Fossils preserved by ‘Pompeii-style’ volcanic action
A TREASURE trove of dinosaur and other fossils in northeast China was created, Pompeii-style, by a volcanic eruption, scientists said yesterday.
A seam of rock known as the Yixian and Jiufotang formations, in the west of Liaoning Province, is the burial ground of an astonishing array of creatures that lived 120 million years ago in the Early Cretaceous period.
Called the Jehol Biota, it is the richest and widest source of fossils ever found, according to experts.
It has yielded the remains of dinosaurs, pterosaurs, early birds and mammals, as well as turtles, lizards, fish, frogs, plants and insects, which inhabited a long-gone vista of lakes and conifer forests.
Many of the specimens are astonishingly well preserved, revealing even scales, feathers, hair or skin.
The secret of the preservation, according to a study led by Jiang Baoyu of Nanjing University in eastern Jiangsu Province, lies in a brutal volcanic episode that extinguished life all around and then buried it in dust, locking it away.
Jiang’s team looked closely at 14 bird and dinosaur fossils and the thin layer of darkish sediment in which they were found at five locations.
The big killer, they believe, was pyroclastic flow — a vicious outpouring of hot, suffocating gas and superfine dust, moving at gale-force speed.
Under the microscope, debris from plants showed blackened carbon streaks, and in the fossilized skeletons, hollow bones were filled with quartz grains.

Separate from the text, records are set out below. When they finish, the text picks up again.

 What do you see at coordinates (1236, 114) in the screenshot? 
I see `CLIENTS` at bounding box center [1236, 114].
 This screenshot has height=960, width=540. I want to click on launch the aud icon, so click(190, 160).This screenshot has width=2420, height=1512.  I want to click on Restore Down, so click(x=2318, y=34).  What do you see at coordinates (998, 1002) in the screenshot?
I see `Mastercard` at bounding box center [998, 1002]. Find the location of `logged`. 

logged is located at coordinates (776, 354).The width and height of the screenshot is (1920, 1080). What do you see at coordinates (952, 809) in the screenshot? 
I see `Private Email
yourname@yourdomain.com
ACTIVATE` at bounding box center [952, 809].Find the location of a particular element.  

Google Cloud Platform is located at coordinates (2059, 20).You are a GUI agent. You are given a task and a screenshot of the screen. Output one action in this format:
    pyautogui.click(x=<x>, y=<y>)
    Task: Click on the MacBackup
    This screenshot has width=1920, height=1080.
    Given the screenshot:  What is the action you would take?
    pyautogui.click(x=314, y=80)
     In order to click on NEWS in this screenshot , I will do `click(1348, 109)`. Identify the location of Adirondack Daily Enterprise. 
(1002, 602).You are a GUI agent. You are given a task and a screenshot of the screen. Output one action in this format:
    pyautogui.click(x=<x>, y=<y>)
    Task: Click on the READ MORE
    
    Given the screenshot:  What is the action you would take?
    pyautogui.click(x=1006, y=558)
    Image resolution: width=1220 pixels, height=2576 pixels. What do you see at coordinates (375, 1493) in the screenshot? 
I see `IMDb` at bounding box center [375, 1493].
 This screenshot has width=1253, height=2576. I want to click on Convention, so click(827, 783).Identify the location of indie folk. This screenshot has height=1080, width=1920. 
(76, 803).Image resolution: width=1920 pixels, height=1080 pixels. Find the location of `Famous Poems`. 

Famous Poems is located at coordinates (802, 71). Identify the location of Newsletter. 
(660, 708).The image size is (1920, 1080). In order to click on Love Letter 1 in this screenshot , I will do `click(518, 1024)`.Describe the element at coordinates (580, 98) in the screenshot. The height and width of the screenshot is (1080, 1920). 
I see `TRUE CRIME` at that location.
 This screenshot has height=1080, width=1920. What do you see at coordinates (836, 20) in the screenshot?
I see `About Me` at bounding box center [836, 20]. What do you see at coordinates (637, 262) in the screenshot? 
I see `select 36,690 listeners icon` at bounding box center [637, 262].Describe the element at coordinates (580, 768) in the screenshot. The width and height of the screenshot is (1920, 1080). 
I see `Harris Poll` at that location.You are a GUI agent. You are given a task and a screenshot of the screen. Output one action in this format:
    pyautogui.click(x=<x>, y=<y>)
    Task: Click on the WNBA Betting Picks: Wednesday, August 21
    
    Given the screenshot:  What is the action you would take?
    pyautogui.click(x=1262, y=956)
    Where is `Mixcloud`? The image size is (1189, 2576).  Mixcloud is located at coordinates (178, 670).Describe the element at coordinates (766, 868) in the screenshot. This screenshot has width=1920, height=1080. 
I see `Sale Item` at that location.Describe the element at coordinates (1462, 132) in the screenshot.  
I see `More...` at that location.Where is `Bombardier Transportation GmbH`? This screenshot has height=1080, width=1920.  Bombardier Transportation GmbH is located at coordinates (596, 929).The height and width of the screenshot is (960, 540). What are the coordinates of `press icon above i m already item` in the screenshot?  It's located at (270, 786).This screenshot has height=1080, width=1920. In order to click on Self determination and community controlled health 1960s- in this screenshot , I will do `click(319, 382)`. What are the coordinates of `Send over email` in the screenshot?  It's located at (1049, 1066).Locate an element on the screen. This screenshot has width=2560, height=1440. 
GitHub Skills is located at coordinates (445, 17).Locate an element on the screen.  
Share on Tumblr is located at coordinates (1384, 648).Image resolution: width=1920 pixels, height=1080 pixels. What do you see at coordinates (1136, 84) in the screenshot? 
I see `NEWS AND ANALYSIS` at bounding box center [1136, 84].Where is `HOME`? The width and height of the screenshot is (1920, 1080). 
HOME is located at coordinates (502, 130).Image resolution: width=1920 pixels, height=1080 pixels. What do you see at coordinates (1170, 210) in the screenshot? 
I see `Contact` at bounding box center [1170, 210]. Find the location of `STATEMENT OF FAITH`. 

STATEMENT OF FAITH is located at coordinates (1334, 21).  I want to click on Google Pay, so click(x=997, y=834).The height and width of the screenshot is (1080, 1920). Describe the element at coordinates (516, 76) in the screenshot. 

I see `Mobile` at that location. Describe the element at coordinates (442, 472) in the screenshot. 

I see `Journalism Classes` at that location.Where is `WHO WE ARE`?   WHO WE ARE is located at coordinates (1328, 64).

But the biggest indicator of all came from crisscrossed cracks at the bone edges, caused by heat stress.
This phenomenon was found in the bones of victims at Pompeii, the Roman town that was buried by an eruption of Vesuvius in 79 AD, the authors said.
Previous researchers noted that the Jehol Biota sediment was volcanic.
But suspicions that an eruption was to blame lacked hard evidence until now.
“Terrestrial vertebrate carcasses transported by and sealed within the pyroclastic flows were clearly preserved as exceptional fossils,” said the paper, published in Nature Communications.